Leo Breebaart (BREEBAAR@HLERUL5.BITNET)
Univ. of Leiden
The Netherlands

guy%gorodish@Sun.COM (Guy Harris) (09/03/87)

> It's this: Just WHY is it in C 'better' to write: *(a+n) instead of: a[n],
> where 'a' is an array of something? And how much 'better' is it?

It isn't any "better"; in fact, it's exactly the same.  "a[n]" is defined as
"*(a+n)".

The only ways in which one would be "better" would either be that one is
somehow stylistically, or that one generates better code.  Different people
have different preferences in style, and different compilers may well not
always generate better code for the same version (our compiler generates the
same code for both of them), so it's not clear there is a single style that
could be considered "better" in any objective sense.

> I remember reading on this list some time back that this does not extend to
> arrays of more than one dimension. Why? Just because the expressions will
> get too complex?

No, this extends quite well to arrays of more than one dimension: "a[i][j]" is
(a[i])[j], and thus is *((*(a+i)) + j).  There may be some confusion because
"*(a+i)" is an array-valued expression, and K&R doesn't discuss this notion;
however, ANSI C does - array-valued expressions, in most contexts, are
converted to pointer-valued expressions whose value is a pointer to the first
element of the array.  This is the obvious generalization of the K&R rule that
the name of an array, in most contexts, is converted to a pointer to the first
member of that array; this generalization is implemented by our C compiler, and
probably by most if not all other PCC-based compilers and most likely by many
other compilers as well.
	Guy Harris
	{ihnp4, decvax, seismo, decwrl, ...}!sun!guy
	guy@sun.com

gwyn@brl-smoke.ARPA (Doug Gwyn ) (09/04/87)

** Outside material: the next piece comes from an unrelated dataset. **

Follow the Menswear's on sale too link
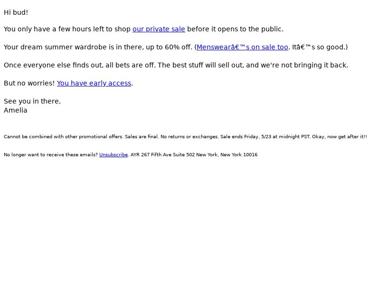The height and width of the screenshot is (285, 380). (x=242, y=47)
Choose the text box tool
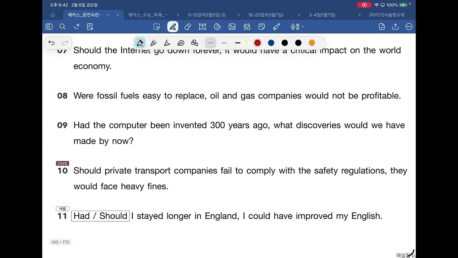This screenshot has height=258, width=458. pos(203,27)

In article <9140@brl-adm.ARPA> BREEBAAR%HLERUL5.BITNET@wiscvm.wisc.EDU writes:
>It's this: Just WHY is it in C 'better' to write: *(a+n) instead of: a[n],
>where 'a' is an array of something? And how much 'better' is it?

It's NOT "better".  It's not particularly worse, either, although if
a is declared as an array (rather than a pointer) the a[n] form is
generally better style.

bright@dataio.Data-IO.COM (Walter Bright) (09/04/87)

In article <9140@brl-adm.ARPA> BREEBAAR%HLERUL5.BITNET@wiscvm.wisc.EDU writes:
#It's this: Just WHY is it in C 'better' to write: *(a+n) instead of: a[n],
#where 'a' is an array of something? And how much 'better' is it?
#I remember reading on this list some time back that this does not extend to
#arrays of more than one dimension. Why? Just because the expressions will
#get too complex?

*(a+n) and a[n] are exactly equivalent expressions. Neither is better as
far as the compiler is concerned. As a programming style issue, however:
	*(a+n)	should be used when a is a pointer
	a[n]	should be used when a is an array
This makes the code a little more readable.

In fact, I would have enforced this in the language if I had designed it.
This would have eliminated the 'pointer-array equivalence' kludge and
all its associated kludges and confusion in the language.